How could he hide this from us, his façade so perfectly sculpted?
How could he vanish, leaving me without a father?
To me, the paper in my hands confirmed one terrible thought: he didn’t love us, didn’t love me enough to keep fighting. I wasn’t worth it. That realization felt like a serrated knife plunging into my chest, turning my stomach inside out. In the wake of that rage, I later understood that what I was feeling wasn’t unique; researchers note that parental bereavement in young adults often brings significant psychological distress, including depression and disruptions to identity and sense of self (Jones & Martini). But that understanding didn’t soften how deeply personal it still felt. Some days I could speak about my father without crying; other days, I couldn’t even walk past the bathroom door without choking up. Wolfelt describes grief as something that fractures your sense of reality, causing your thoughts and emotions to collide without warning, rising and falling in waves you can’t predict or control (Wolfelt). For me, that couldn’t have been more true.
The truth is, four years later, I’m not healed. I’m not fixed. I’m not okay. I am still that girl, frozen in that moment, standing in the aftermath, carrying emotions that never faded. Still the girl who lost her father at eighteen. Still hurting. And I always will be. I still grieve the life I was supposed to have, the milestones I was supposed to share with him, and the memories I was robbed of. I won’t get to come home and tell him about my day. I won’t get to hear his voice again, or one of his terribly timed jokes. I won’t get to pick up my camera and share something I’ve captured with him. My father won’t get to see me graduate. He won’t get to walk me down the aisle. I won’t get to watch him grow old, and he won’t get to see me grow up.
That absence never truly leaves. It sits there, quiet but constant. I will always mourn the life that was taken from me. And if this experience has taught me anything, it is this: I am more aware now of time, how quickly it disappears, and how little of it we are ever really given. I’ve started to become more present. I stay a little longer. I say yes more often. I hold on tighter to the people I still have, especially my mother. In his absence, we found each other again in a new way, and our relationship, weathered by loss, has grown stronger than before.
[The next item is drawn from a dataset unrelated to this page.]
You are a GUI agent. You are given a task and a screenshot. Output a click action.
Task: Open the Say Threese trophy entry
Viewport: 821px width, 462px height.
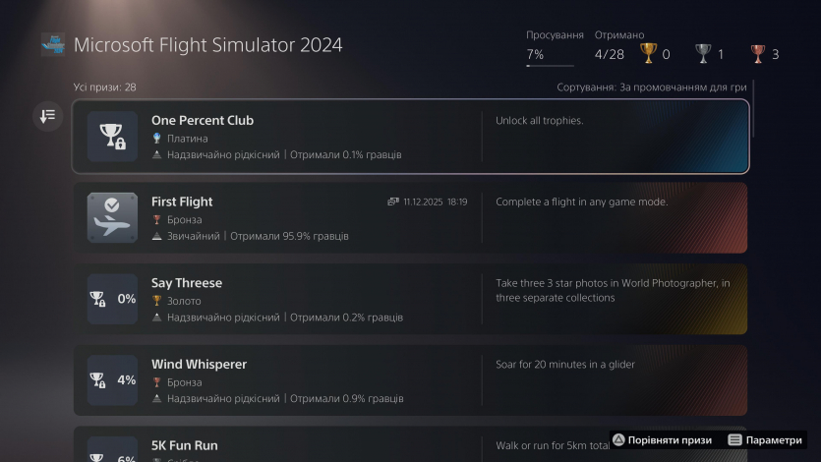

Sometimes, when I step through a doorway and see sunlight spilling across the floor and bleeding through the crack beneath the door, I’m back there, frozen at the top of the stairs, staring at the same sliver of light, my heart racing, my world seconds away from changing forever. The difference now is that I understand what that moment took from me, and what it left behind. These four years have taught me. Grief didn’t end. It didn’t resolve itself into something neat or complete. Instead, it settled into the quiet corners of my life, showing up in spaces where my father should have been, and where he will never get to be: graduation, milestones, ordinary conversations I will never get to have. But grief and time have changed me. That sliver of light used to mean fear. It used to stop me in my tracks, send a wave of panic up my spine, and leave me with a deep, lingering sense of dread. Now it means something else entirely. It is a reminder that even in the worst moments of our lives, the ones that break a person without warning, something remains. Not closure. Not answers. Not clarity. Just the quiet understanding that life moves forward anyway, and somehow, so do we.
Works Cited
Jones, Shannen, and Matteo Martini. “Sense of Self, Depression and Adaption to Grief, in Emerging Adults Who Suffered Parental Loss.” Current Psychology, vol. 42, no. 7, Mar. 2023, pp. 5212–25. EBSCOhost, https://doi.org/10.1007/s12144-021-01843-z.
Kübler-Ross, E. (1969). On death and dying. Collier Books/Macmillan Publishing Co.
Valleau, Lynn-Marie. Personal Interview. 4 Mar. 2026.